***** DOCUMENT TEXT *****

This was my exit document, crafted at the end of 2023 when I was preparing to retire from Google as an L7 IC after working there for 16 years. My main focus at Google was data and analytics.
Looking back at the last 16 years is an intimidating task. Google and I have changed a lot. There is a lot I could say, but what I feel is the most important is what I have learned and how I have grown. Things I may forget when being out of the software world for a long time but will always stay with me.
I have a tendency to latch onto pithy phrases: inventing, stealing, repeating, condensing them. I find them broadly applicable and quite memorable. This is a collection of pithy phrases I have found helpful and some longer explanation for the nuance behind them. Maybe they will be useful to you and maybe you will find some of them funny/apt enough to remember.
Like one? Have another one to share? Feel free to comment!
On Engineering
Accountability is strength. There is no better source of self improvement than to continually hold oneself accountable. Accountability is not blame or fault. I don’t even think of it as external. It’s something one is and something one holds themself to. It’s about continual self retrospection. Understanding what actually happened, the cause and effect of various potential and actualized actions. Once I’ve done that, then I tell others and see if it aligns with their perspective. They often have interesting insights, usually aligned, but also different. And I have somehow always found that people believe me more intelligent and competent for continually and vocally admitting failures and successes.

***** ENTRIES PROVIDED *****

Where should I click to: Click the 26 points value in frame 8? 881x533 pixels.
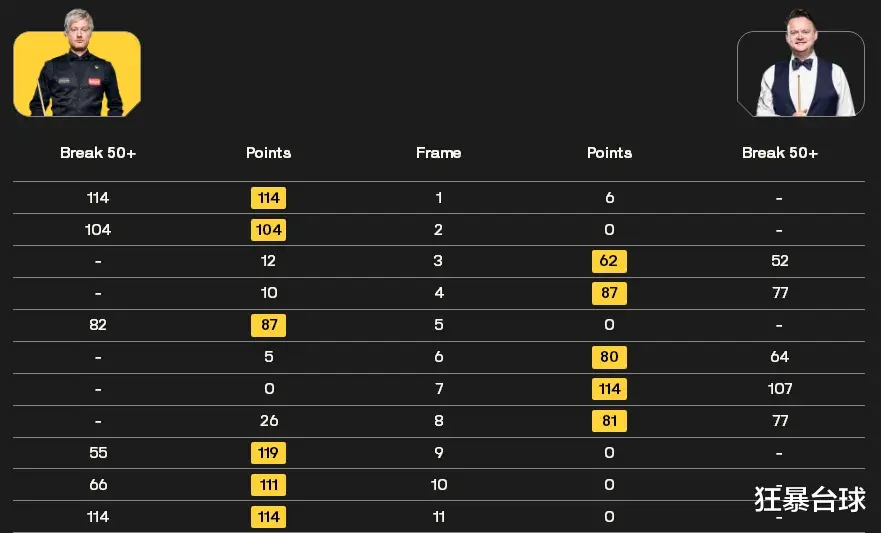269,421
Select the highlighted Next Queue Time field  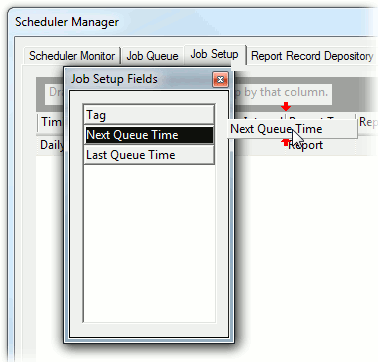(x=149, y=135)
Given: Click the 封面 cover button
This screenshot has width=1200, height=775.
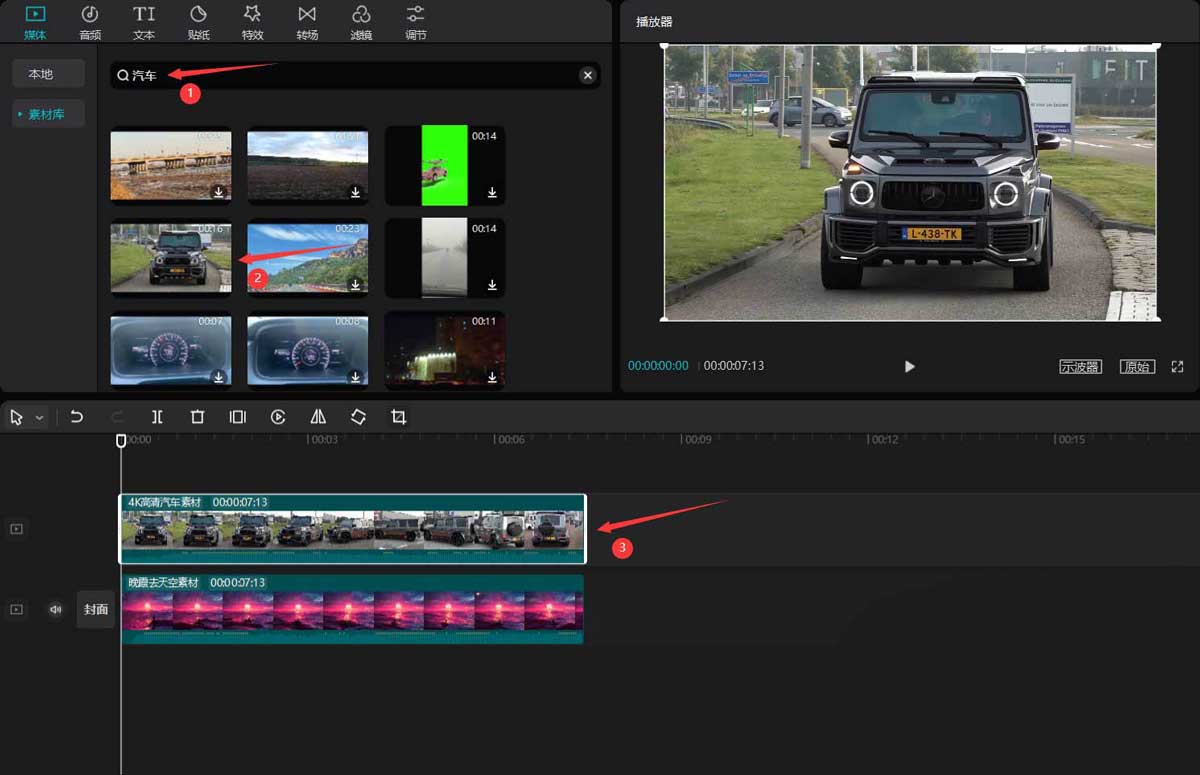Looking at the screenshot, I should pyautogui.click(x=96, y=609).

*****

- _GIVEN REQUEST_
Reproduce the exit document word for word, from "Like one? Have" up to and including "failures and successes.".

- _SOLUTION FOR THIS EXERCISE_
Like one? Have another one to share? Feel free to comment!
On Engineering
Accountability is strength. There is no better source of self improvement than to continually hold oneself accountable. Accountability is not blame or fault. I don’t even think of it as external. It’s something one is and something one holds themself to. It’s about continual self retrospection. Understanding what actually happened, the cause and effect of various potential and actualized actions. Once I’ve done that, then I tell others and see if it aligns with their perspective. They often have interesting insights, usually aligned, but also different. And I have somehow always found that people believe me more intelligent and competent for continually and vocally admitting failures and successes.